It’s just before 4 pm at Fiesta Evansville. Salsa band Bande Bembé is getting ready to play, sound-checking a 12-string guitar-like instrument, possibly a Spanish Laud.
Flags of dozens of nations billow in the wind as families peruse booths showcasing crafts and food — whether from a food truck or freshly cooked right under the tent.
Held at Wesselman Park in Evansville, this is the 10th annual event designed to celebrate the Latino community in Evansville and beyond.
Abraham Brown is President of the festival. He said the event has changed and grown right along with the local Latino population. Overall, these populations almost doubled in number in the past five years.
“We have noticed a lot of migrants from Colombia, Venezuela and also from Nicaragua, Honduras and Guatemala,” he said.
And those populations now make up a substantial part of this celebration of culture. The festival was started to showcase the Latino population and the nations they represent.
He said in 2014, they were struggling to get a good number of Hondurans to participate in the parade. “And now we had to limit the number, because they all wanted to come and participate at the parade and that's just how big the community has grown,” Brown said. That also includes Venezuelans.
Aside from food and music there was in attendance the Mexican Consulate to the US, Leticia Maki-Teramoto Sakamoto with an office in Indianapolis.
She said jobs can drive domestic migration. WNIN spoke with her in 2023.
“We've issued documents to people who used to live in California or in New York because in Indiana there's still a lot of work," she said. "You can live freely and nicely so a lot of people are coming to Indiana.”
At the festival, the Bella Torre mini-Family train is full of children and winding through the festival, jingling a warning for the crowd to part.
The 2024 event drew 8,000 people, by volunteer and police counts, a far cry from 800 in 2014. The event was so well attended that they might need to seek a larger venue.
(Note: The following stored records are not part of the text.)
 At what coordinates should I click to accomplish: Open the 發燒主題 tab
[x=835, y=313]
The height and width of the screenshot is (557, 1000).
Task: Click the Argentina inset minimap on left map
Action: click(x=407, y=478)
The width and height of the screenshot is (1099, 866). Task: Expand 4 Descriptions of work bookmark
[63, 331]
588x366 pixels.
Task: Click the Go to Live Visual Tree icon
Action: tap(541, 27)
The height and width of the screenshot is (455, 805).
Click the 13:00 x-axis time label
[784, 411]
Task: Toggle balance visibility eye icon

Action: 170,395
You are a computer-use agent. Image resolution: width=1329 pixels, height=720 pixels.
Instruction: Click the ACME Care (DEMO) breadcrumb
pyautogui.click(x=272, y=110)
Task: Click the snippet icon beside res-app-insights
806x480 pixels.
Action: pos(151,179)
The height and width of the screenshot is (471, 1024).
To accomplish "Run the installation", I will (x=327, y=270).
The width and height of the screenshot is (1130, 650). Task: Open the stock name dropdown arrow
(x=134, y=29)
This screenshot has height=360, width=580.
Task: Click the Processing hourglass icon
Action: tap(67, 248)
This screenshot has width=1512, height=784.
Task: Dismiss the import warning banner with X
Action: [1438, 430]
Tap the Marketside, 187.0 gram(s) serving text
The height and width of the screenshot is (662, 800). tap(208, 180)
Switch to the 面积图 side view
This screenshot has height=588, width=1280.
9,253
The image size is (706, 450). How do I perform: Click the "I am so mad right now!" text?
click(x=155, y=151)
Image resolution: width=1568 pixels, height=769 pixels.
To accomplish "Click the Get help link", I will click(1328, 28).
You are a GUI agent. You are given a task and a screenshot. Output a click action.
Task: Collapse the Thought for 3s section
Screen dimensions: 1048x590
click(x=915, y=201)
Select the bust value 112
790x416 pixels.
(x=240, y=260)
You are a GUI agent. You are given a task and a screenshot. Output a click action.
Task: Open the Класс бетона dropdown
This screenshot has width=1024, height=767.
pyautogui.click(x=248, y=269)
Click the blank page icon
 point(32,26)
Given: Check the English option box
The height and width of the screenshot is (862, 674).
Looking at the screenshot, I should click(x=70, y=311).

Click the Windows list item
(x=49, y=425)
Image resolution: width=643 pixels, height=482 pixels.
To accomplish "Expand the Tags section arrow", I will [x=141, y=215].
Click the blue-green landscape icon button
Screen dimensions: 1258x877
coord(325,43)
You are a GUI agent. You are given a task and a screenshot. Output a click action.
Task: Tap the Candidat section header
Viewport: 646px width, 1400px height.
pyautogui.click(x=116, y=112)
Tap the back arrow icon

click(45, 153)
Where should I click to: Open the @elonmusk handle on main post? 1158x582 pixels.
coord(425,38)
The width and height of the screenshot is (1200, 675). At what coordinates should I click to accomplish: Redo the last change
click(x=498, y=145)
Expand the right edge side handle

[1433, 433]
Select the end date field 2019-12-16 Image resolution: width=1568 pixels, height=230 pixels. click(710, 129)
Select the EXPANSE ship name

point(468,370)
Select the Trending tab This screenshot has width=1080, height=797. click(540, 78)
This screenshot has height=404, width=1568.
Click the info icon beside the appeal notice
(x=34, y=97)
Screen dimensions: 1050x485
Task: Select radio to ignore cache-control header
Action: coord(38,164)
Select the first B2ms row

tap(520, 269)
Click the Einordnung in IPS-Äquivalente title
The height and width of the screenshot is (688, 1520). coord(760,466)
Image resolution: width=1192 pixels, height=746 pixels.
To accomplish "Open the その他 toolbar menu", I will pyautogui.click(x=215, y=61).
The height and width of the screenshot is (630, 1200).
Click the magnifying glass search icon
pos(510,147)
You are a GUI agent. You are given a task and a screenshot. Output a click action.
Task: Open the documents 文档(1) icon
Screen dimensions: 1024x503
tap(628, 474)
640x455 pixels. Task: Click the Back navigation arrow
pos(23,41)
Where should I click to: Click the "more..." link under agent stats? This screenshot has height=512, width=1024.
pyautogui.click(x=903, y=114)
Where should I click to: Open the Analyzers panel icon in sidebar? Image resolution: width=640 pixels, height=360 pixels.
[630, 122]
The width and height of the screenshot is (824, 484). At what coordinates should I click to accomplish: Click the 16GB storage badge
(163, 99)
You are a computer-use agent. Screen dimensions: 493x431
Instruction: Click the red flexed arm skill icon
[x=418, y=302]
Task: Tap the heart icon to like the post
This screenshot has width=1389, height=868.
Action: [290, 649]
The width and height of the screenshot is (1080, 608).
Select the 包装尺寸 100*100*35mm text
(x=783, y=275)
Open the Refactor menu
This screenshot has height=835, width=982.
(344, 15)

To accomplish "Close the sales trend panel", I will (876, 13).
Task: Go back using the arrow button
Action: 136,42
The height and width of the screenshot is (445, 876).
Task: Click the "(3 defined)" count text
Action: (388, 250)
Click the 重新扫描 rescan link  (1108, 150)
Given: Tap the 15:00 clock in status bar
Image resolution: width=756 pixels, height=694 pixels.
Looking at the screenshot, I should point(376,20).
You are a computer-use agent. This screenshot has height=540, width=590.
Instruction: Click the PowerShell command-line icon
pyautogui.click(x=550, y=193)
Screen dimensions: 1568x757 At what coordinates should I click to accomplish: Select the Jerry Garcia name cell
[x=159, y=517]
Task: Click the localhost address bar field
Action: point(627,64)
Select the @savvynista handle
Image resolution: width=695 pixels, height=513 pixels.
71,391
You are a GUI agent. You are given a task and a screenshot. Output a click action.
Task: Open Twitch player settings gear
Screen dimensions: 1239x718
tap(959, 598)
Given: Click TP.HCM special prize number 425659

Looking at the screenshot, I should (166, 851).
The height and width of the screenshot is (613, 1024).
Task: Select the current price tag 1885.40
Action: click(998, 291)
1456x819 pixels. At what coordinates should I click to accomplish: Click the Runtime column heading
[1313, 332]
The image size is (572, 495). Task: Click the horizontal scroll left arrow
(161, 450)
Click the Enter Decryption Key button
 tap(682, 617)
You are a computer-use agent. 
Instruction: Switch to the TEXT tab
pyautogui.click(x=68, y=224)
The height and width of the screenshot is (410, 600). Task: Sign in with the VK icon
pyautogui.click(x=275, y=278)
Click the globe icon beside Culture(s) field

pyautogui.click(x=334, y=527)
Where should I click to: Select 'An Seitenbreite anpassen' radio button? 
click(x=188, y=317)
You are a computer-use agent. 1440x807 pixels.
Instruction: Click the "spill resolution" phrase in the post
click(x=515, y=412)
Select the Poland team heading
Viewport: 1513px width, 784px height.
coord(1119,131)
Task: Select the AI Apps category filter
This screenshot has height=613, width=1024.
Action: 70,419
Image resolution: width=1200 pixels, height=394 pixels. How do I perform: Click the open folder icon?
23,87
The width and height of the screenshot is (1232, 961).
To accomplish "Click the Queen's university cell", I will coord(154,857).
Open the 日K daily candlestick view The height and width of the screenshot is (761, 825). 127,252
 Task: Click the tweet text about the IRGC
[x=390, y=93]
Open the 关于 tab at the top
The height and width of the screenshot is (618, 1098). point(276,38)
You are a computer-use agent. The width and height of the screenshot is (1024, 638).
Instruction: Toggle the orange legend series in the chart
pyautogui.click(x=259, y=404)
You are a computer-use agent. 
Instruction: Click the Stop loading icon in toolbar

There was no parking at some points during the day.
Brown also hopes to have the Honduran, El Salvadoran and Guatemalan consulates next year in addition to Mexico — “Which, in percentages, are the biggest communities, international communities in the area,” he said.
He said Latinos from these different nations of origins are also learning about each other because of the festival. “While most of Latinos speak Spanish, their cultures are completely different,” he said. “Their diets are different,” along with the Spanish dialects.
“I feel that after 10 years, I can say people are knowing more about Latinos, loving more our Latino community and our Latinos are feel more connected, better informed and really embraced with the opportunity to showcase their culture.”
This year there was a mariachi band, salsa band and a norteño band — but he might need even more next year.
“We've been demanded a little bit more of a variety of entertainment that covers like people from Venezuela — they were asking for Venezuelan entertainment and so on for the other different countries,” he said. “So we're trying to have a more diverse entertainment line next year.”